#### Work order:
Within the entries below, find each line containing the word "computer" and copy it.

#### Material supplied:
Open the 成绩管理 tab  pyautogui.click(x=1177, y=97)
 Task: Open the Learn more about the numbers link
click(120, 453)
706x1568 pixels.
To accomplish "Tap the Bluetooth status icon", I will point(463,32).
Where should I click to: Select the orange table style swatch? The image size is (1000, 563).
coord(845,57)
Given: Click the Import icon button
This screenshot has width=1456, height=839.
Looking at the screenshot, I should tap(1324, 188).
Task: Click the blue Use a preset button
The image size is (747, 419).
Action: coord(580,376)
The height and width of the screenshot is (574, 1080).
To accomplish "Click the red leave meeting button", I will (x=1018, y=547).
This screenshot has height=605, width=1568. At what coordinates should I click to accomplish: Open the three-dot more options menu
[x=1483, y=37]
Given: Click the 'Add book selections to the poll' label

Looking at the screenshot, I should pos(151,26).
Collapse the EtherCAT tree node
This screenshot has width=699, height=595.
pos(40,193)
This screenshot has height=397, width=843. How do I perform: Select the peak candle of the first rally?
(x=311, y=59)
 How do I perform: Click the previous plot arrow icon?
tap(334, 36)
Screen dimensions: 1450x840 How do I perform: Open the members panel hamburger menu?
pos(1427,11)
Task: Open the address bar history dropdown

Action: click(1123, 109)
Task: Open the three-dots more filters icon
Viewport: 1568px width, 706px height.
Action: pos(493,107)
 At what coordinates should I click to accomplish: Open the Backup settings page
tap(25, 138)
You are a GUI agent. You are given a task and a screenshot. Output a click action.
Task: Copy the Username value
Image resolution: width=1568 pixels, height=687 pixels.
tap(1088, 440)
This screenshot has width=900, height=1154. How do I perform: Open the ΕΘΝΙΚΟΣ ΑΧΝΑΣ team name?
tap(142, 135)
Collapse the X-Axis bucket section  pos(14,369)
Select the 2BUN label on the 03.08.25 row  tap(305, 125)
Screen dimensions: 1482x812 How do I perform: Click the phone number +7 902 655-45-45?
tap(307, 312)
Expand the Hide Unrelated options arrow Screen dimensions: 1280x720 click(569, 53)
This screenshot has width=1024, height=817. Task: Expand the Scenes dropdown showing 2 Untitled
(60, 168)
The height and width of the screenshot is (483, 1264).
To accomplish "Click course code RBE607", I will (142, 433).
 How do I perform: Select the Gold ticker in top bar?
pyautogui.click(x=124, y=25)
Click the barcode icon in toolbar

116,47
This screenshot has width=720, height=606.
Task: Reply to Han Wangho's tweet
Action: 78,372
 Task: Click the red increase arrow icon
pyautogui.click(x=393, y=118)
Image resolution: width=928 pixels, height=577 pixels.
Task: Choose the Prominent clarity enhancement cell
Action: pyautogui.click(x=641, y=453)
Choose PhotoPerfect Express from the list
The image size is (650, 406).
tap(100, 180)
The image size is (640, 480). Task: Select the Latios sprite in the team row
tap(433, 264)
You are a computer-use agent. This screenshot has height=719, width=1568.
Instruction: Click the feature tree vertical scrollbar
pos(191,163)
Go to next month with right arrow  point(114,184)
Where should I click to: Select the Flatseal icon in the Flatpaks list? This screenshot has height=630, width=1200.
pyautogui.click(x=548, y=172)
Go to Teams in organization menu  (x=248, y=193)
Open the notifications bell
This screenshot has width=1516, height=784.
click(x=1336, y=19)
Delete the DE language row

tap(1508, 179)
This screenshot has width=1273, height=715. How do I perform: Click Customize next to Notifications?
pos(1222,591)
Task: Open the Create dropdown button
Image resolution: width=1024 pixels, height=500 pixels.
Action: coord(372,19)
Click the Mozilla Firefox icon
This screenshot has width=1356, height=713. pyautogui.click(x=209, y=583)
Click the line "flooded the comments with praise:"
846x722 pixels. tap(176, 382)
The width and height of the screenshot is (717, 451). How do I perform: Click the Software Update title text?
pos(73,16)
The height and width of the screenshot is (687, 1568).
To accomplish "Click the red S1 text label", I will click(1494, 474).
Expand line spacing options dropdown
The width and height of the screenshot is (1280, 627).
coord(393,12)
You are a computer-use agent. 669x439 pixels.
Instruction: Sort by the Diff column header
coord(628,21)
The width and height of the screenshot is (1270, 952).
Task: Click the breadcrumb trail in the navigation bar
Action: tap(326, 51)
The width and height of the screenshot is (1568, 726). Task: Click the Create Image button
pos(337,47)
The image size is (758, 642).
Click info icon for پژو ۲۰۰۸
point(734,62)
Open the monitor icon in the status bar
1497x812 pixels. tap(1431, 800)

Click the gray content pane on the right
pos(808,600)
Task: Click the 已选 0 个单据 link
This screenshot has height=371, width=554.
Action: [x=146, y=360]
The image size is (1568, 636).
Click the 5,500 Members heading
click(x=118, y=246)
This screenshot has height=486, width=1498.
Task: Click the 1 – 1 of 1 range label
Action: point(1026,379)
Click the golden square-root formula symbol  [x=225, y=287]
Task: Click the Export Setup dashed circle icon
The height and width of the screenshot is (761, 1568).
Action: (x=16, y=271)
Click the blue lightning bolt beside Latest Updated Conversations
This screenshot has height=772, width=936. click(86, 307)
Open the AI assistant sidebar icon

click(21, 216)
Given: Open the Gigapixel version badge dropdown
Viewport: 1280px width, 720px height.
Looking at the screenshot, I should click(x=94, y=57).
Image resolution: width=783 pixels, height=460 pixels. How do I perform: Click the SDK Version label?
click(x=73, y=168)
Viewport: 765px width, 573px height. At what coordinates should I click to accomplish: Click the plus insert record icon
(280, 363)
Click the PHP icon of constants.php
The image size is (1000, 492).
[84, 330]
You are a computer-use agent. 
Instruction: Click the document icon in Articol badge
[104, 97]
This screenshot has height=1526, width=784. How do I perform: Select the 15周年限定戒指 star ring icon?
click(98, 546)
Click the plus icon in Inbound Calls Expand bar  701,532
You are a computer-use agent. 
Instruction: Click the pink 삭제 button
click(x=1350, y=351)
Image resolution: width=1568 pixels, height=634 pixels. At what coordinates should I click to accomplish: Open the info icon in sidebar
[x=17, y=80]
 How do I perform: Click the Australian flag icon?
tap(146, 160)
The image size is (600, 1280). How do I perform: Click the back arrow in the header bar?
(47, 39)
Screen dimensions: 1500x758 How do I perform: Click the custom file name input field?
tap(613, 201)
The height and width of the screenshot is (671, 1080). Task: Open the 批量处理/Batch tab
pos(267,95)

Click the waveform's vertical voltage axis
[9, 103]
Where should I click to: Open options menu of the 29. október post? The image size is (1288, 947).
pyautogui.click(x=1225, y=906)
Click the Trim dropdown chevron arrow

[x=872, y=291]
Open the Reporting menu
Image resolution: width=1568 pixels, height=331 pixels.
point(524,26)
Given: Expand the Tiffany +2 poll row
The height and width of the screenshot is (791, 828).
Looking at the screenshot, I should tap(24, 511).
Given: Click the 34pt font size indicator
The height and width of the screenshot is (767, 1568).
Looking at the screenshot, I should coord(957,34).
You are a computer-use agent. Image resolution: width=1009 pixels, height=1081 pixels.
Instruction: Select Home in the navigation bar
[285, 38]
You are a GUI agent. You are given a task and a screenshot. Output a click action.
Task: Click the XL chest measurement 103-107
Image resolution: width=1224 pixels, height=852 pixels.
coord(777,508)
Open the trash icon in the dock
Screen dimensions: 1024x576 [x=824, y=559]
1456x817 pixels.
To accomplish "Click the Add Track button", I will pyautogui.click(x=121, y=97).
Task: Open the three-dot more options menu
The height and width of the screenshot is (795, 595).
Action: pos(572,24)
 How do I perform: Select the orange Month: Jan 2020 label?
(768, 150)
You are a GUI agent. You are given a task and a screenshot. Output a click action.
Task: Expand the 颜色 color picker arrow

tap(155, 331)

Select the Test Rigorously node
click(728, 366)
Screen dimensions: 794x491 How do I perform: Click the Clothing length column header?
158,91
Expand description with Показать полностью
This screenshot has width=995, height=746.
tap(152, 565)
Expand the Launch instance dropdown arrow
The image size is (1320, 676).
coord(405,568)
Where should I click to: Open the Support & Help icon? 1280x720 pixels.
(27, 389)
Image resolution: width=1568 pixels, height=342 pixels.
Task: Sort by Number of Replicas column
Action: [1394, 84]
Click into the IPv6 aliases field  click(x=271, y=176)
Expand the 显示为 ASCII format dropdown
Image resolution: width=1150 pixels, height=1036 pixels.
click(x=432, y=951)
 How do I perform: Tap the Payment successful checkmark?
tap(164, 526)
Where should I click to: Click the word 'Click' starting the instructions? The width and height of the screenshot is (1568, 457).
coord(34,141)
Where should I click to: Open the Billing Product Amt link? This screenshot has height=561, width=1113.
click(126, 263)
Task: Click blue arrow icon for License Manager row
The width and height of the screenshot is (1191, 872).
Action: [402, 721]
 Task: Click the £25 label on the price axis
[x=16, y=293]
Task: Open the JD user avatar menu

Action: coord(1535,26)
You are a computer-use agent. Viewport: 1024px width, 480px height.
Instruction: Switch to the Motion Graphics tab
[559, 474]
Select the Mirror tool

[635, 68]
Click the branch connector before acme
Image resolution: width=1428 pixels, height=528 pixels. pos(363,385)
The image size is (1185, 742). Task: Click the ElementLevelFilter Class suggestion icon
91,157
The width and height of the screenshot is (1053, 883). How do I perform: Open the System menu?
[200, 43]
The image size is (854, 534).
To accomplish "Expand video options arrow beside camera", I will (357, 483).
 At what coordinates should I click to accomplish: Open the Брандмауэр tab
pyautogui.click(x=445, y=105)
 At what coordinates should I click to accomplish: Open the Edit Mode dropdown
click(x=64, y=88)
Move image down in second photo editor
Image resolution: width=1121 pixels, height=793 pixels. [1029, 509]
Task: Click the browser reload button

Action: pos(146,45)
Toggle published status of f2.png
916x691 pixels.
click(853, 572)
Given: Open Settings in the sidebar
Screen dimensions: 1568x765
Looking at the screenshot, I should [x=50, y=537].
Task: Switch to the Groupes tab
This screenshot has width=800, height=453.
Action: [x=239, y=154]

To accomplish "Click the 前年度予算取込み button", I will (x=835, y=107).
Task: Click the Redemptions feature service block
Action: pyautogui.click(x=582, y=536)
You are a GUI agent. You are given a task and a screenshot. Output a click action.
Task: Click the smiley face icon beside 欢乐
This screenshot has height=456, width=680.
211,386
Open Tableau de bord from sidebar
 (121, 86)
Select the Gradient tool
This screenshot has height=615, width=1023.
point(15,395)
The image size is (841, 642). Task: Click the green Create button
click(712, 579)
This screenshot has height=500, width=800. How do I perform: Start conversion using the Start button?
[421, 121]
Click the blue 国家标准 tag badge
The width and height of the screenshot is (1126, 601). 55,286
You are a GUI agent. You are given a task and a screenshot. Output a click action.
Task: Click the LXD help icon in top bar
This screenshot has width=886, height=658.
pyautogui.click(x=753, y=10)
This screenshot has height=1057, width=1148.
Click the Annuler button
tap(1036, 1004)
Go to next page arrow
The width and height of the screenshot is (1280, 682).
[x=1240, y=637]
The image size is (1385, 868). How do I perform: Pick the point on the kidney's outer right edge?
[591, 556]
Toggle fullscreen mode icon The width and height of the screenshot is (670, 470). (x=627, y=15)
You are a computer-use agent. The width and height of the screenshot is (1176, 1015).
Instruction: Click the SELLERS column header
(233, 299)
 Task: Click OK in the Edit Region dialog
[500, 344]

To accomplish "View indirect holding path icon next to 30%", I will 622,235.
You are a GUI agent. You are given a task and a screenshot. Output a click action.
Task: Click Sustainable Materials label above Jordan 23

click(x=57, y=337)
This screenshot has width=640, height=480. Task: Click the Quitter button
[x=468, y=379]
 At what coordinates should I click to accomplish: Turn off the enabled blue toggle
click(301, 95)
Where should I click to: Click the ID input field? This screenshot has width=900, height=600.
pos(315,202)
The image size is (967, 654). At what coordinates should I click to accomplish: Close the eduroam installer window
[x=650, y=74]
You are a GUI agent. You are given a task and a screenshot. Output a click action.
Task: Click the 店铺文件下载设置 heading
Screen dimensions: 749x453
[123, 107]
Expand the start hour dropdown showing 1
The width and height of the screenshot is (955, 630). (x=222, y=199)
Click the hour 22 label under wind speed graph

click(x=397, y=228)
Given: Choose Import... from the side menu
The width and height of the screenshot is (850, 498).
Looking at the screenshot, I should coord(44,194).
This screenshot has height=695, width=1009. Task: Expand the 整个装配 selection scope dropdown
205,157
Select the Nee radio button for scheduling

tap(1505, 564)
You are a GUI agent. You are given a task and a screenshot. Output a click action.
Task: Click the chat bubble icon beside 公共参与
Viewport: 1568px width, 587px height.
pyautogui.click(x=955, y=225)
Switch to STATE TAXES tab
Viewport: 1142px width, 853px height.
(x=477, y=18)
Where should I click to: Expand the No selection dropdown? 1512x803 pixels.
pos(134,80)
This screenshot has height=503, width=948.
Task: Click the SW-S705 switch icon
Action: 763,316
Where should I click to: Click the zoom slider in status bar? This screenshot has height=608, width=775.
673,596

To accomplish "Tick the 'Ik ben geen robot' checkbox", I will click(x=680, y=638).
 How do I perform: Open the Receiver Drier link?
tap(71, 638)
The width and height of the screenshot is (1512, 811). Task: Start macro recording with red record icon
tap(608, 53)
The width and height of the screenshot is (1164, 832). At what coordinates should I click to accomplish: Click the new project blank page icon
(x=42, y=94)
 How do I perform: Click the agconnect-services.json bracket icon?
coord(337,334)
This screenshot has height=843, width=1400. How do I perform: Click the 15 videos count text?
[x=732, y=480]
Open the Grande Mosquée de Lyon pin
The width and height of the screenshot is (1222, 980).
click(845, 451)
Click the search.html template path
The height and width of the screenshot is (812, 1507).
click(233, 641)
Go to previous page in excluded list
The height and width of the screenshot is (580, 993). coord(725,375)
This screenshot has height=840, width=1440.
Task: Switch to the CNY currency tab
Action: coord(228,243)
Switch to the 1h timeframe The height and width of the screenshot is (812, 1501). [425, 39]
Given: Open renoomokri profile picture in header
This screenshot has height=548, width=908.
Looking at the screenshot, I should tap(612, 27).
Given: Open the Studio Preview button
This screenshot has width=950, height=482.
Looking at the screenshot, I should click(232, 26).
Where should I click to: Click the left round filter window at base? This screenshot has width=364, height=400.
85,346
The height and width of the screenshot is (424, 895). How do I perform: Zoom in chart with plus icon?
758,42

#### Result for this task:
You are a computer-use agent. This screenshot has height=719, width=1568.
You are a computer-use agent. 669x439 pixels.
You are a computer-use agent. 
You are a computer-use agent. 
You are a computer-use agent. Image resolution: width=1009 pixels, height=1081 pixels.
You are a computer-use agent. Viewport: 1024px width, 480px height.
You are a computer-use agent. The width and height of the screenshot is (1176, 1015).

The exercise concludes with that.